I read a while ago that archeologists had found the remnants of a large 5th century reclining Buddha on a hillside on the outskirts of Kabul. Pieces of Afghanistan’s treasure were slowly being uncovered by excavators so eager, they would come to a country that was still in the ravages of a war.
Soft ivory combs and heavy pendants encrusted with garnets and turquoise have been found in tombs dating back to the 1st century. Dragons carved from lapis lazuli have been dug up deep from within northern mines, fat incense-carrying gold birds and rusted daggers uncovered alongside them.
The veil of time is being lifted and dried mud removed from Persian, Scythian, Hellenistic and Chinese inspired riches from the Bronze Age to the Kushan Empire, revealing how a myriad of cultures have helped shape this country through the ages.
One hot day just before autumn, somewhere beyond the mountains, a blue faceless crowd assembles outside a house, clasping bouquets of fake sherbet-pink roses wrapped in plastic. A young man wearing dark shades drives past them on a red scooter and three young girls in rainbow headscarves make their way along the same street, laughing. The sound of their excited chatter runs up a crumbling wall and over the back of a miserable dog looking dispassionately through a pile of rubbish festering in the midday heat. Their laughter is carried down the road to where a man squats with his back to them, and on past a fruit stall on wheels, filled with small browning grapes. Then it evaporates.
Two streets away, the Jalaluddin Haqqani mosque sits basking like a lizard on a rock, its blue dome roof glinting in the sun.
Meanwhile indoors, fragments of lives are being shared over cups of tea, punctuated by loud slurping sounds, dark naswar-induced gobs hitting the bottom of a spittoon being passed around, and a languid bluebottle droning vacuously in the heat.
Some days ago, I set out to meet representatives of some of the major tribes in Khost (a province cradled in green, gently rocked by the cadence of crickets, and still defying the onset of autumn). I had the opportunity to chat to female school teachers and university students as well. Each has generously shared their time and stories.
I could tell you about the all-too familiar grievances, about foreign forces and night raids, and how people are adamant that security will not improve as long as corrupt government officials continue to exact bribes and people’s dignity at police check points or over tables in shabby provincial government offices. About how insurgents menace people at dusk, threatening them for talking to the government and to the international military.

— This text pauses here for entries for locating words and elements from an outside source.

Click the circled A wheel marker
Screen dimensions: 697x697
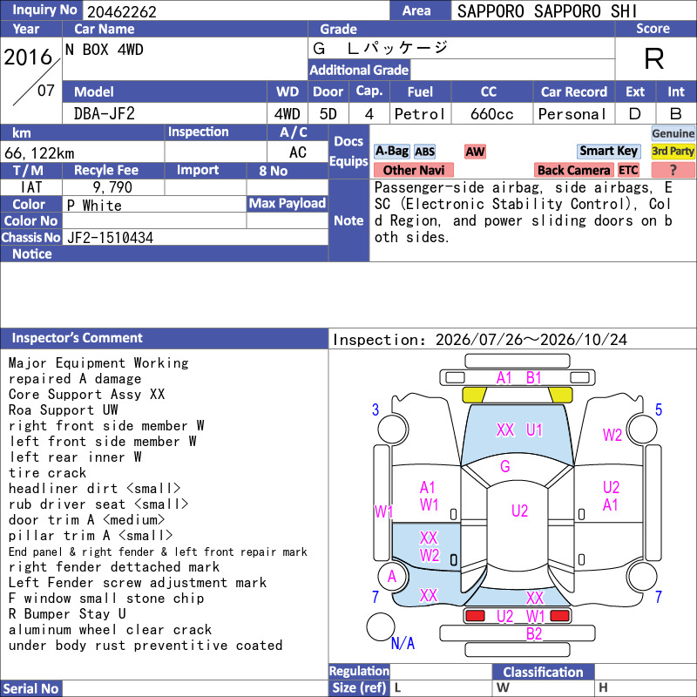pyautogui.click(x=391, y=576)
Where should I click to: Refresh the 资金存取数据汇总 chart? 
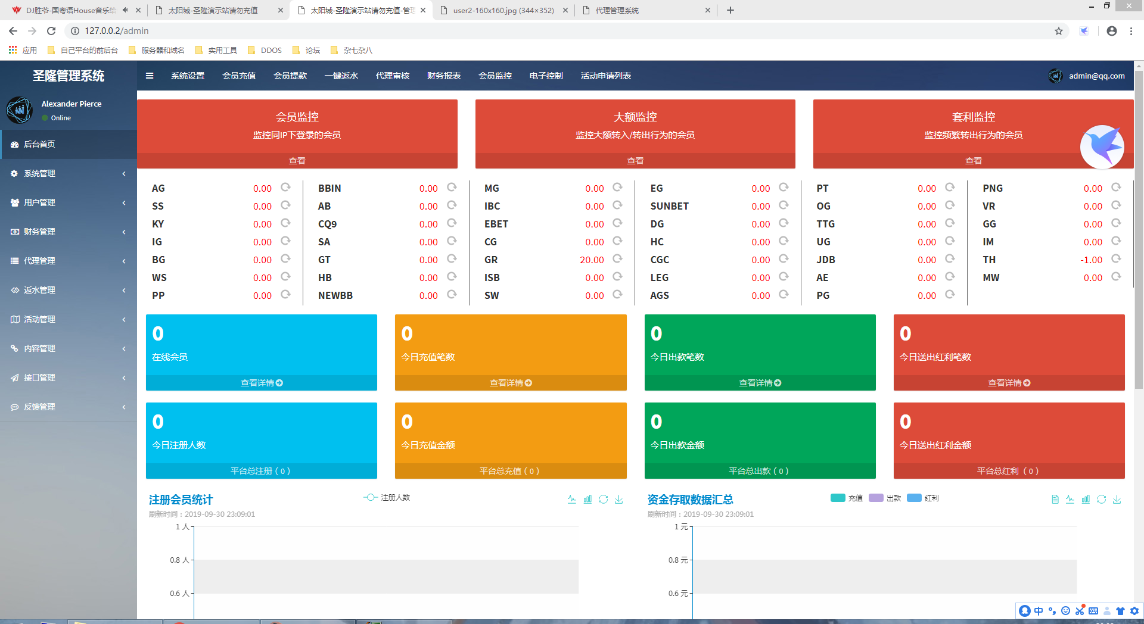(1101, 500)
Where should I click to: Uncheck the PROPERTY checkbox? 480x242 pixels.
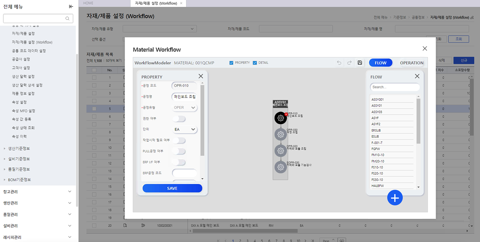(x=231, y=63)
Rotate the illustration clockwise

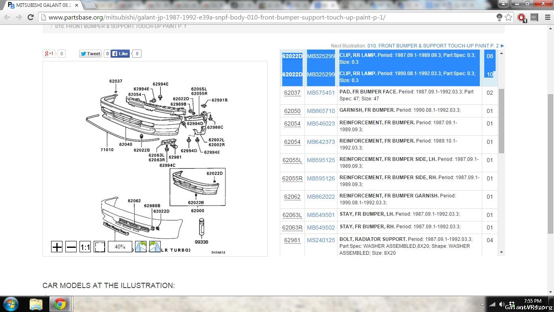click(155, 247)
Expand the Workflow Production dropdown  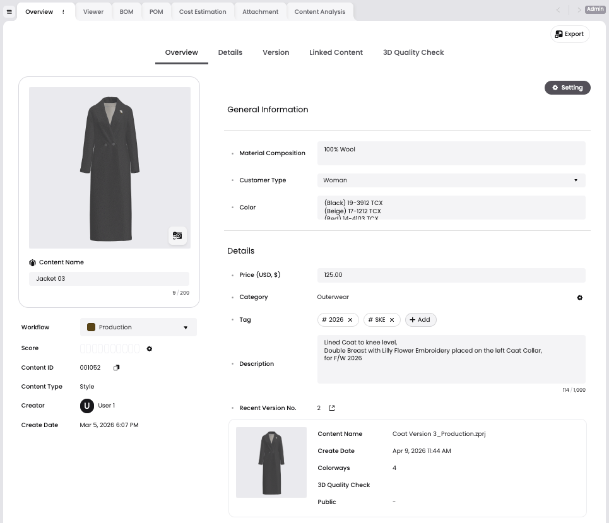pyautogui.click(x=138, y=327)

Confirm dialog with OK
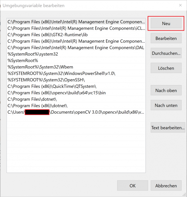[x=132, y=186]
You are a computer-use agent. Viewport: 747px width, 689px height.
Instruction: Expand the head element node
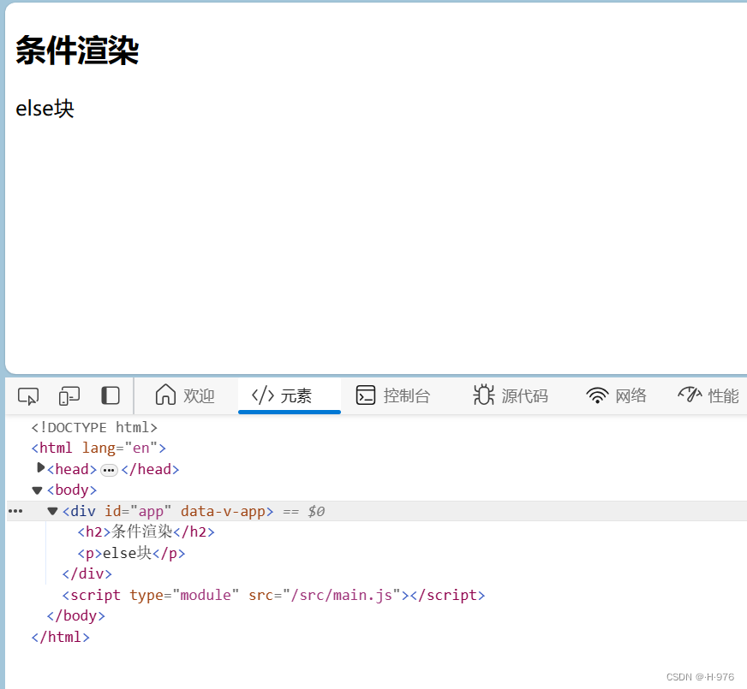click(40, 468)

I could dwell on one man’s story in which his son was shot during a night raid and he and his other sons were beaten in front of their wives and children, about how their hands were bound and they were forced to walk barefoot all the way from Sabari district to the provincial centre, at which point they were handed over to the NDS and later to Bagram. About how his children still wake up screaming at night, haunted by memories from the blast that blew down their door on that cold night, and the nightmare that ensued. As he talked, he thumbed a string of well-worn prayer beads.
But you’ve heard it all before, it’s getting old; this record is well and truly broken. Sadly, those who could do something about this are not hearing these stories loudly enough, and don’t see that things might simply be getting worse because people feel powerless and are reeling from the abuse and humiliation at the hands of their captors (or liberators, it’s all the same).
Yet for all the scratches on this particular record, people are desperate to tell their stories. The stern unsmiling burly man sitting beside me this morning from Sabari, who purposefully sat on my side of the room to avoid having to make eye contact with a woman, softened after he’d told me what had happened and I expressed sympathy and said I was sorry about his son, and thanked me for listening.
It’s such a simple thing, to recognize when you’ve hurt someone and to say sorry, to publicly recognise that sometimes you end up arresting innocent people, wrongfully detaining them for months on end. Let people talk and grieve and recount their stories, let them feel they are being heard. These simple acts can’t bring people back or make up for destroyed families and homes; but I believe they are necessary steps and could have an immeasurable impact.
I read this recently, written shortly after the invasion of Iraq. I think it partly holds true here: “Entire tribes feel embarrassed that they supported the invasion, only to be left out in the cold by the coalition's myopic vision of how Iraq should be run. Never, ever underestimate a people's pride, no matter how broken they might be. It is very easy for Iraqis to hate Saddam and resent America for overstaying. Tap into people's dignity and they will do anything for you. Ignore it, and they won't lift a finger. Which is why, a Pakistani friend tells me, that what the U.S. needs most in Iraq is a strategy of "dehumiliation and re-dignification." (Thomas Friedman, The Humiliation Factor, NY Times November 2003).
As I type, our little Soviet era helicopter is bumbling clumsily over clouds and rumpled beds of pale brown; these peaks are about to get a lot colder and will soon be covered in snow.
Instead, I want to tell you about some other interesting things I’ve heard this past week. For example, there are people wandering down echoing provincial government corridors with names that aren’t their own. Back during the Soviet-backed regimes, a certain number of children from each village or manteqa had to attend school. Certain more conservative, land-owning tribes were suspicious of this and did not want to expose their children to something they did not trust, which might get in the way of their Islamic instruction. So they asked people from poorer areas who did not own land, to instead send their children under false names to make up these quotas. The Zadrans used to pay the Tanis and Zazis, for example, to send their children to school under false, Zadran names. “I wish our fathers had realized the benefits of education”, a Mandozai elder tells me. “If I had got an education, I would be able to have a discussion with you in your own language”.
This also partly explains why certain districts were more pro-Khalq or pro-Parcham than others, which in turn explains why the Tani tribe in Khost, for example, hold more government positions today, and why other more conservative tribes feel marginalized.
The women I met told me that if the Taliban came back to power, they wouldn’t object to their daughters going to school. “Look at the former (mujaheddin) commanders now; before they opposed us going to school, but now they send their own daughters to the Shamshato camp schools set up by the ICRC. The Taliban might do the same and give some chances to women”. They might. They also might not.
I’m finishing this on a crisp evening in Gardez, in my old office. Beside me are the sweetest people in the world, my friends and former colleagues, who welcomed me back to the Southeast like a sister, and whose gentleness and humour I miss almost every day. It is soul-warming beyond words to know that tucked away in a little pocket of this isolated region, these kind people are here.